Buried in the previous sections are two larger lessons that are not only about lies and lying, and not only about testimony. And it is worthwhile, if only for purposes of emphasis, to repeat both of them. One is the recurrent question “Compared to what?” Evidence is the path we travel in determining whether some statement about a fact is true or testing some factual hypothesis. We do not start with evidence. Instead we start with something we want to know, with a question about the likely truth of some factual assertion or the soundness of some hypothesis of interest to us. To make this point, the great philosopher of science Karl Popper once began a lecture by instructing his audience simply to “observe.” Puzzled by the instruction, the members of the audience eventually understood that Popper wanted them to grasp that unguided observation, even if not technically impossible, is generally pointless. And that is why we start with some hypothesis or topic or statement of fact that interests us and not with unsorted and unfocused evidence.

If we have a hypothesis we want to evaluate or a question to which we seek—and often require—an answer, we start with a need for evidence. And what is important about evidence being need-based is that the need allows and sometimes forces us to recognize not only that evidence comes in degrees, but also that sometimes imperfect evidence is the best we can do. Weak evidence is better than evidence-free guessing, and slight evidence is better than superstition. Of course, better evidence is better than worse evidence, and it is often useful to require the best evidence we can get. Nevertheless, worse evidence, at least in this sense, often is better than nothing.

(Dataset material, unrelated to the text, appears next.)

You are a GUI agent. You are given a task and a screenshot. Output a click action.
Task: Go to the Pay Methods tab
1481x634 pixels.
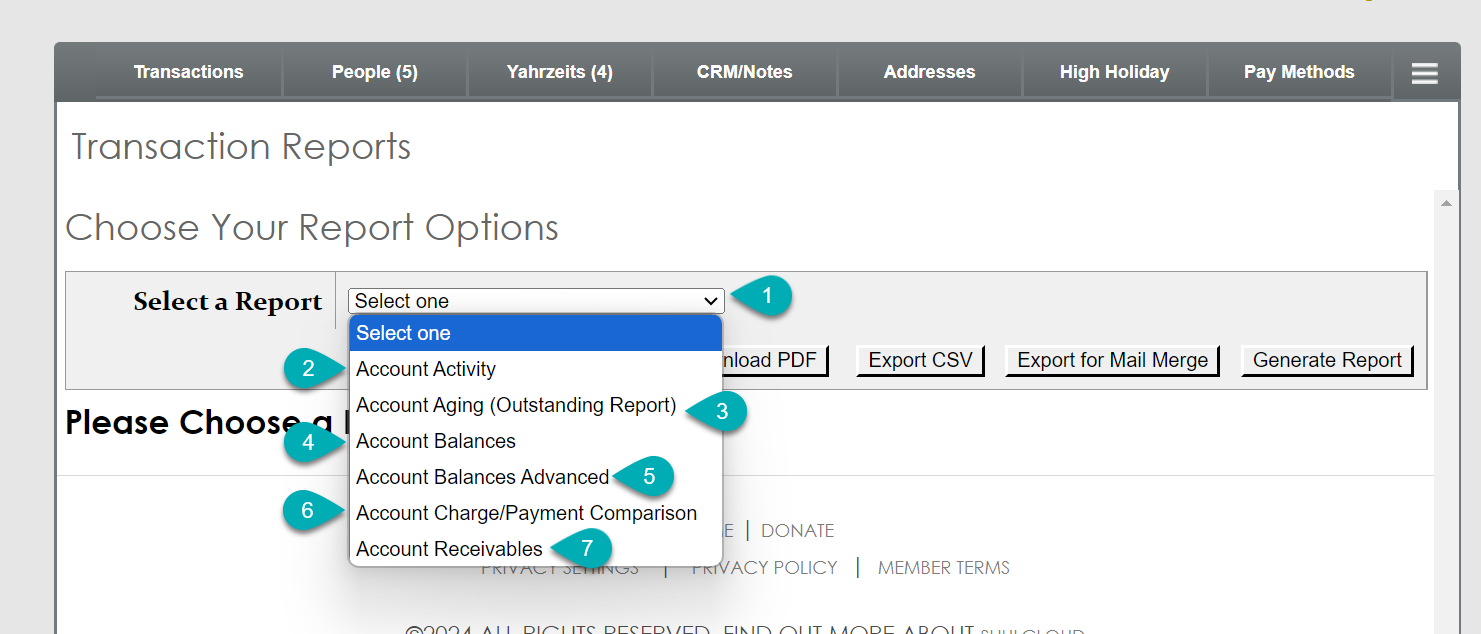[x=1298, y=71]
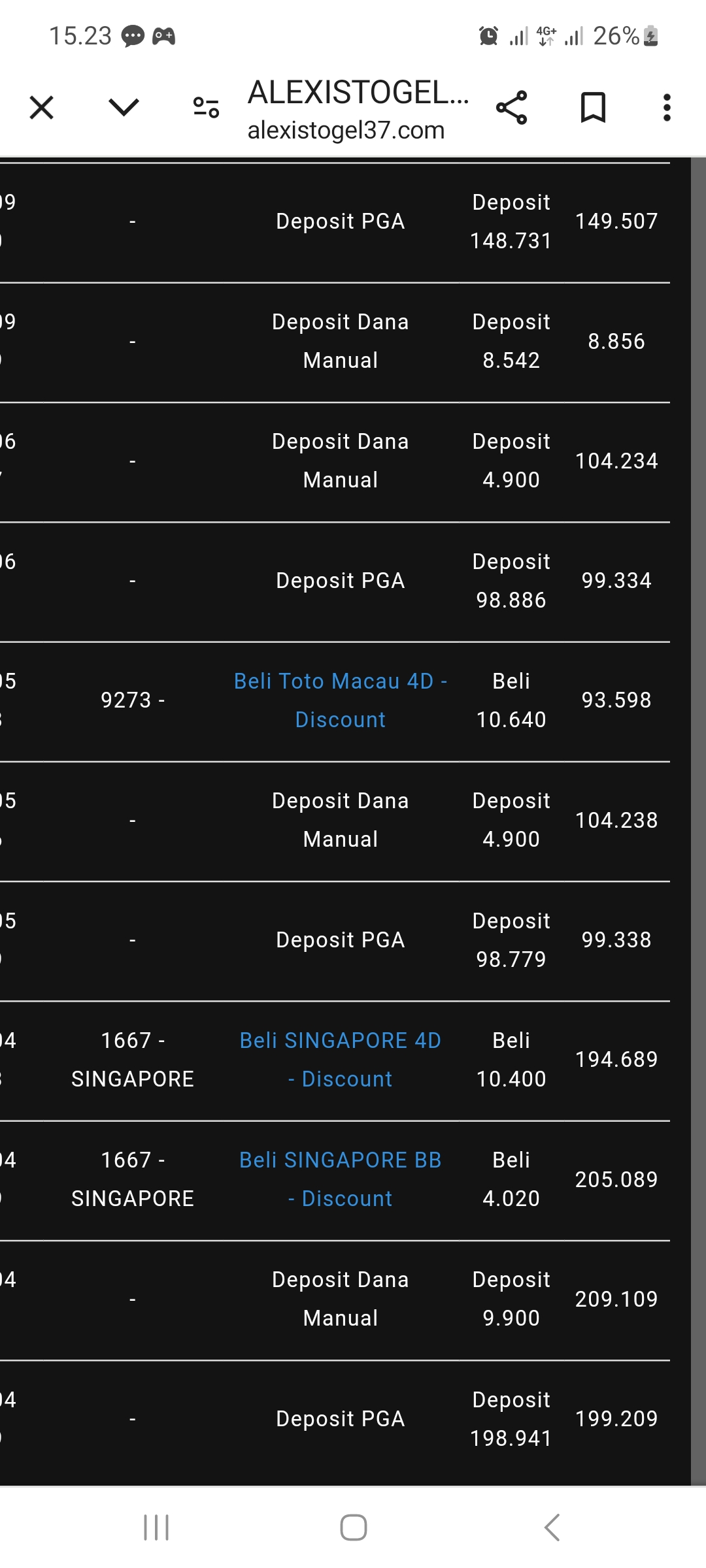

The second lesson, which follows from the first, is that whether some form of evidence is good enough depends on what follows from there being sufficient (or insufficient) evidence. That was one of the important lessons from our discussion of the burden of proof in Chapter 3. It is also the lesson that emerges from the difference between lie-detection technology being good enough to put people in prison, which it plainly is not, and lie-detection technology being good enough to keep people out of prison, which it very well might be. Indeed, even more with respect to policymaking than with the truth or falsity of a particular factual hypothesis, evaluating evidence in light of its potential use and in light of the consequences of its sufficiency is vital. Evidence that is not strong enough to justify a restriction of individual liberty might be strong enough to justify a government warning, and evidence that is not strong enough to ban an otherwise legal product might be strong enough to justify an individual consumer in refusing to purchase it. Not only as we evaluate lies and lying, and not only as we evaluate testimony in general, a pervasive question about evidence, whether in individual bits or in the aggregate, is not whether it is good, but whether it is good enough.